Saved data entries
::::::

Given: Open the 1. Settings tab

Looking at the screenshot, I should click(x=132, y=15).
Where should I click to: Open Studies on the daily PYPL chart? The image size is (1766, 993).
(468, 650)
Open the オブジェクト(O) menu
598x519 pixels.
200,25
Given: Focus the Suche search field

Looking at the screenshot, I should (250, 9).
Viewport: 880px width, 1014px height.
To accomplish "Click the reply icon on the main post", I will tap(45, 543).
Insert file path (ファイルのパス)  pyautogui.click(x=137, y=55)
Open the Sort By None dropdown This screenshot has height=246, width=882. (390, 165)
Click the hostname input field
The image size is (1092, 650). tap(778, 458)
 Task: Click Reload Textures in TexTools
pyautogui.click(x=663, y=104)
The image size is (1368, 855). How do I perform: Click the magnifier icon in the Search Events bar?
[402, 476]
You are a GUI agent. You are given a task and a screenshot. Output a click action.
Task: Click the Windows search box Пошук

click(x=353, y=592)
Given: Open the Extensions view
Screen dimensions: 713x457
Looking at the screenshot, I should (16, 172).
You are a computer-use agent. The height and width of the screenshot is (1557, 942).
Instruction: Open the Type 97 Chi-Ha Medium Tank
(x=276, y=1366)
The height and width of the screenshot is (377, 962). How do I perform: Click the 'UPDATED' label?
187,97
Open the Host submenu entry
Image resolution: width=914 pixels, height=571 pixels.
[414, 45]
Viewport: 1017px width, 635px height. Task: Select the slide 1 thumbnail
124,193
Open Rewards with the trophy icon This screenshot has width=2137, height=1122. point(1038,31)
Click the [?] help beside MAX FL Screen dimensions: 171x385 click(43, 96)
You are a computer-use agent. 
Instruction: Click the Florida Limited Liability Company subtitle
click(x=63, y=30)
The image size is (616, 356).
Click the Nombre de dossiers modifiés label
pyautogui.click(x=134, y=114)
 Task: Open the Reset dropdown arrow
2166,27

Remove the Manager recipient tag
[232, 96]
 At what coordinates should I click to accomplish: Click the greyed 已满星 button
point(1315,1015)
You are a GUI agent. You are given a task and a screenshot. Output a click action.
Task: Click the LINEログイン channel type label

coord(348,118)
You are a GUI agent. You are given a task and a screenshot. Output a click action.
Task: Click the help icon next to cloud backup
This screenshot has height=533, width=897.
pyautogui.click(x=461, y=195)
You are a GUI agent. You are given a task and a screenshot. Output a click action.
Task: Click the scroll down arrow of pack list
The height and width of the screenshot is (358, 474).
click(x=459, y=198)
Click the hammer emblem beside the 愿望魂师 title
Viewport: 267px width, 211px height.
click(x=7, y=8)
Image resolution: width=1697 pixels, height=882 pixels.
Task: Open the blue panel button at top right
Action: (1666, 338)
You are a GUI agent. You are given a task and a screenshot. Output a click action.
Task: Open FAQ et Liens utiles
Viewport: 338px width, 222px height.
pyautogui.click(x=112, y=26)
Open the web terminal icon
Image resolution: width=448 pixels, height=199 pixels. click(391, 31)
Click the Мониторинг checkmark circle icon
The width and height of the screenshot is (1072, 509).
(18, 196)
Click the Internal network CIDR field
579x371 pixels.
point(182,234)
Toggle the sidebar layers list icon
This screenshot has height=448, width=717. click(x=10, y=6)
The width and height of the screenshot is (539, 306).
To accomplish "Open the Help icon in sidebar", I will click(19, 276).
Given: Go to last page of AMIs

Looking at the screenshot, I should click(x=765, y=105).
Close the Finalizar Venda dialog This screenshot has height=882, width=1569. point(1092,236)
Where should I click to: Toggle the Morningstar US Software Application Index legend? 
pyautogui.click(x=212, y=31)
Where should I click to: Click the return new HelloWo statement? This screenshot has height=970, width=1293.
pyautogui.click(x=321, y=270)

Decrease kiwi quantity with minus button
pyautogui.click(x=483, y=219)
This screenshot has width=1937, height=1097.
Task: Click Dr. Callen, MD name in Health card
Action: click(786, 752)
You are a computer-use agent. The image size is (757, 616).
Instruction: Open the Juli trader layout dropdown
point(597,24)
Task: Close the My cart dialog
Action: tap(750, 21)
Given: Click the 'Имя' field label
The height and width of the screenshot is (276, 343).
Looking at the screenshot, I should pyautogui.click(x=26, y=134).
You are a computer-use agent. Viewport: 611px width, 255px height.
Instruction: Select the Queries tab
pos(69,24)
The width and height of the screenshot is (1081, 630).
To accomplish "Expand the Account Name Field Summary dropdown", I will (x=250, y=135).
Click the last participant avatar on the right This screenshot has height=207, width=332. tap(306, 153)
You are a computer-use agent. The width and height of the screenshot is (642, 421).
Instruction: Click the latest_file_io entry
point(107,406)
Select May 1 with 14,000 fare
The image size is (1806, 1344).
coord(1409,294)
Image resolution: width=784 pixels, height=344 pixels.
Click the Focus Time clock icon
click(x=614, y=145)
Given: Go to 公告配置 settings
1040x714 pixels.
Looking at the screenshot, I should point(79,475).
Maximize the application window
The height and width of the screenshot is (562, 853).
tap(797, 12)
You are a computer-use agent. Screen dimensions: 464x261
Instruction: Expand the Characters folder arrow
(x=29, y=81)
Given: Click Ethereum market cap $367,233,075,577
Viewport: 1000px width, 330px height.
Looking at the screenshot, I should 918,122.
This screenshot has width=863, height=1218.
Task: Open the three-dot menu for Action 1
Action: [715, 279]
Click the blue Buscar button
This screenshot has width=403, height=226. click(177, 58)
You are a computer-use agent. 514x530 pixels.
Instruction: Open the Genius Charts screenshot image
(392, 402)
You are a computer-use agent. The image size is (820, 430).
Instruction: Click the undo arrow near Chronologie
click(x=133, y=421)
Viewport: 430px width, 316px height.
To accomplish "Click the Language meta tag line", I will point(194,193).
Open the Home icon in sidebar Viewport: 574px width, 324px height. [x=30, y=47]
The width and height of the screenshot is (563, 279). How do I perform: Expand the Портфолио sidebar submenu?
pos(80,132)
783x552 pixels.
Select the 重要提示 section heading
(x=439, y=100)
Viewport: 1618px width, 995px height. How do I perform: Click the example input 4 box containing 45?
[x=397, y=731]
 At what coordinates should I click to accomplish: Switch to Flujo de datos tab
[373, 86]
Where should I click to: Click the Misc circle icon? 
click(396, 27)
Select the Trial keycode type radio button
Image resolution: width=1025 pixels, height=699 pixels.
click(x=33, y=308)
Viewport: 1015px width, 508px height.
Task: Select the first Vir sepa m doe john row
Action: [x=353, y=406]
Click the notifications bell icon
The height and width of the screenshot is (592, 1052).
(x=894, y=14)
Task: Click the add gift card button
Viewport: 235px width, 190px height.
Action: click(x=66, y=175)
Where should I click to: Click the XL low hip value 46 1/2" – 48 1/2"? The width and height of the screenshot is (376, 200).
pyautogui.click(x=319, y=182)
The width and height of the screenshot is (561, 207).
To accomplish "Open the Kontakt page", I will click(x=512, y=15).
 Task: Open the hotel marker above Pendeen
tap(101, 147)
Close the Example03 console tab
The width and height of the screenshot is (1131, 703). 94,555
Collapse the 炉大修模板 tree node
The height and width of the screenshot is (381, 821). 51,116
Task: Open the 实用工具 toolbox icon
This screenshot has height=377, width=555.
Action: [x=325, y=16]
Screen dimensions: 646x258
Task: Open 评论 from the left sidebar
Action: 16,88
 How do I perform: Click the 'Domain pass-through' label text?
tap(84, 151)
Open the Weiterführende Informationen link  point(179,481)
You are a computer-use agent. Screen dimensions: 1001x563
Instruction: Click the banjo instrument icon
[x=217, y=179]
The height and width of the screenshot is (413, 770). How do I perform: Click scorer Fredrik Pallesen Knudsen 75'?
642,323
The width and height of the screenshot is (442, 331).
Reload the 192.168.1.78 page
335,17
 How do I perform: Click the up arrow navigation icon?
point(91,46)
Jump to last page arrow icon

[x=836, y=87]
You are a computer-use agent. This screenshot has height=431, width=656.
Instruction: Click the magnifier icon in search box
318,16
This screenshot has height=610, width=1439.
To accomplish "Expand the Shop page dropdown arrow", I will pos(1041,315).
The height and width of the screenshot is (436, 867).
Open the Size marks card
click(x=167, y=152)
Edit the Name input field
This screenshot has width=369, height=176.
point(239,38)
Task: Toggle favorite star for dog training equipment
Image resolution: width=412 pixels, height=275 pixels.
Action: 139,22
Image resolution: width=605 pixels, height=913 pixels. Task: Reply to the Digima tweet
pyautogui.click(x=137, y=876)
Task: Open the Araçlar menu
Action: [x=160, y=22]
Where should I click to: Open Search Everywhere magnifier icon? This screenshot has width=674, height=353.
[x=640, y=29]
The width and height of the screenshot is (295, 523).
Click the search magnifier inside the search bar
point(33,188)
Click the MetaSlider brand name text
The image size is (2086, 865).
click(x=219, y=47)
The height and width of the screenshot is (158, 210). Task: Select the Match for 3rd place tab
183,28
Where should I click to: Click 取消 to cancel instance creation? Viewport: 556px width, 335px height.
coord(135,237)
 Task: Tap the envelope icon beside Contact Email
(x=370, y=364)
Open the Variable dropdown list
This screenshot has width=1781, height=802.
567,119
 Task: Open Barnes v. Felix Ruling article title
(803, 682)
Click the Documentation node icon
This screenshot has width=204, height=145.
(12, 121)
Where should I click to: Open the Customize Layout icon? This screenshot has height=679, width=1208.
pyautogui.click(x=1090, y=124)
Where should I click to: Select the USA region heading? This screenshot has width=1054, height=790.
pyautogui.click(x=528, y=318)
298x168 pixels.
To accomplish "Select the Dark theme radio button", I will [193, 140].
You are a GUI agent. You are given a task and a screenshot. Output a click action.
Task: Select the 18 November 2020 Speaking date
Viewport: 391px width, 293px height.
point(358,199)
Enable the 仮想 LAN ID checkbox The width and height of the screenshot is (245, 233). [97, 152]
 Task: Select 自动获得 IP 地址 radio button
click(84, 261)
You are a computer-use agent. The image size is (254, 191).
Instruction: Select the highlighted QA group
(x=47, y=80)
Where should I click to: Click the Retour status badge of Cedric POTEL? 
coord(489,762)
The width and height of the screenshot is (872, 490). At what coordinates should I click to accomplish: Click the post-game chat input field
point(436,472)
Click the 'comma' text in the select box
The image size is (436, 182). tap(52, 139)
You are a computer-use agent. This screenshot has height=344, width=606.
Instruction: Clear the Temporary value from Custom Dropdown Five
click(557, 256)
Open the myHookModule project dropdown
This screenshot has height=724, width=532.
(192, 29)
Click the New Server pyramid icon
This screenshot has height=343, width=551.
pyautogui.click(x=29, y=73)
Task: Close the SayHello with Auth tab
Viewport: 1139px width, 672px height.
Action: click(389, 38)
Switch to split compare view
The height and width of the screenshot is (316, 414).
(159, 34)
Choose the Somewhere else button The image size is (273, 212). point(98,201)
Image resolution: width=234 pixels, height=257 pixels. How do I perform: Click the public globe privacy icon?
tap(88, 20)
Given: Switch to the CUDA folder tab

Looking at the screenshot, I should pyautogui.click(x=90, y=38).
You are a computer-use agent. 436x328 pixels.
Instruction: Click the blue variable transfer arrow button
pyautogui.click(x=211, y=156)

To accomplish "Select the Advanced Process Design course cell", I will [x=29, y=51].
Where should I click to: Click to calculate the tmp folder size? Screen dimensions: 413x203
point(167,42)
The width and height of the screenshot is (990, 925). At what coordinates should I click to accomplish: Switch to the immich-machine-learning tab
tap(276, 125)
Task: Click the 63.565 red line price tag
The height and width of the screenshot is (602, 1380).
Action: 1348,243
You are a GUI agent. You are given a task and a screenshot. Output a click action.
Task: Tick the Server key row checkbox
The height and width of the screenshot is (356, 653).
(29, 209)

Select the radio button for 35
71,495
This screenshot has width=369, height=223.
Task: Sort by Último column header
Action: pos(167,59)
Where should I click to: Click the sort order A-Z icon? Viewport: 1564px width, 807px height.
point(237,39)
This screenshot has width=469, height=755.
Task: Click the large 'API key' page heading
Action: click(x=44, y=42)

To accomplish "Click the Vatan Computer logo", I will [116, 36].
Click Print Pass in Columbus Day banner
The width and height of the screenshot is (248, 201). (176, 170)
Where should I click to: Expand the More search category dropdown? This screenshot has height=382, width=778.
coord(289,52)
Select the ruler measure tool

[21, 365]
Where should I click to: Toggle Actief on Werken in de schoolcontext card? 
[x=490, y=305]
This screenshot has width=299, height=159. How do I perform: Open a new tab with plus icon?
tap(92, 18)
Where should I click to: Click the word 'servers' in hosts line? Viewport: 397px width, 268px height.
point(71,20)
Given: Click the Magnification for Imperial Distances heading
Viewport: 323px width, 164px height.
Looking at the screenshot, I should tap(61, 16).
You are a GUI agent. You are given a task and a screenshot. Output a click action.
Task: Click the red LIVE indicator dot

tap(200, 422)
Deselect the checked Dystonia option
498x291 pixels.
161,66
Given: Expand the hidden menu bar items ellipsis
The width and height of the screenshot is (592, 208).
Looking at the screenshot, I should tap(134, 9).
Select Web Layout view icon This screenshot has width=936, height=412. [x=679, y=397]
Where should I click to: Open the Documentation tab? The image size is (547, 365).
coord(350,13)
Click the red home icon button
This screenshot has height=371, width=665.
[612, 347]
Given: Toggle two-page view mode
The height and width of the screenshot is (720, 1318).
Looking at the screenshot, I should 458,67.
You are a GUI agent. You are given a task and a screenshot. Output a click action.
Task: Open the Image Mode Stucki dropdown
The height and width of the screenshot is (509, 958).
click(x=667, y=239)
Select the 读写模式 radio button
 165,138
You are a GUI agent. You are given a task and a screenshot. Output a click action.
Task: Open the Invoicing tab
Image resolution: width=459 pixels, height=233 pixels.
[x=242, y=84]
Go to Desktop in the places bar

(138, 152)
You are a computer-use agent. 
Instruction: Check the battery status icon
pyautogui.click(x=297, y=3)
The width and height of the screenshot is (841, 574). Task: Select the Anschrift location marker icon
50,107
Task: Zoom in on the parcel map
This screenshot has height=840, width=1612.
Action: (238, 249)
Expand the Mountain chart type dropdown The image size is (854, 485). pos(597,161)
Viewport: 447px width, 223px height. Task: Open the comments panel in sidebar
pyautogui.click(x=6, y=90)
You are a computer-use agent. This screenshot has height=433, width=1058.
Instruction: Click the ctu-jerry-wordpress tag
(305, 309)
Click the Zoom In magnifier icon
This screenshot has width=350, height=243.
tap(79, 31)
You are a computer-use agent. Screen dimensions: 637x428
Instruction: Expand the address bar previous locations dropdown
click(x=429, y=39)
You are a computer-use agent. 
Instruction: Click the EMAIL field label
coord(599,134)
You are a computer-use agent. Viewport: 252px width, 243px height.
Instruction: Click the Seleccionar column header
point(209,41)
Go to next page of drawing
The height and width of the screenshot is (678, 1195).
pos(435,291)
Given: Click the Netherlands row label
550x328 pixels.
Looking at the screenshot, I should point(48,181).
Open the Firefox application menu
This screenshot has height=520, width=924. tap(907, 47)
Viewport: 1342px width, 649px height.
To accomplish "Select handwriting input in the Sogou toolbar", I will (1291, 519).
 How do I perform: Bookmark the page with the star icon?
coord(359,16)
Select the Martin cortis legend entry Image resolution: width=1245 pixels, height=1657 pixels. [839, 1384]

::::::

GIVEN EXERCISE -> In the data from the line containing "Given: Click the Netherlands row label" through the line containing "This screenshot has height=520, width=924.", both included, replace "Firefox" with "Thunderbird" and leave everything else unchanged. Return only those lines.

COMPLETED TASK ->
Given: Click the Netherlands row label
550x328 pixels.
Looking at the screenshot, I should point(48,181).
Open the Thunderbird application menu
This screenshot has height=520, width=924. tap(907, 47)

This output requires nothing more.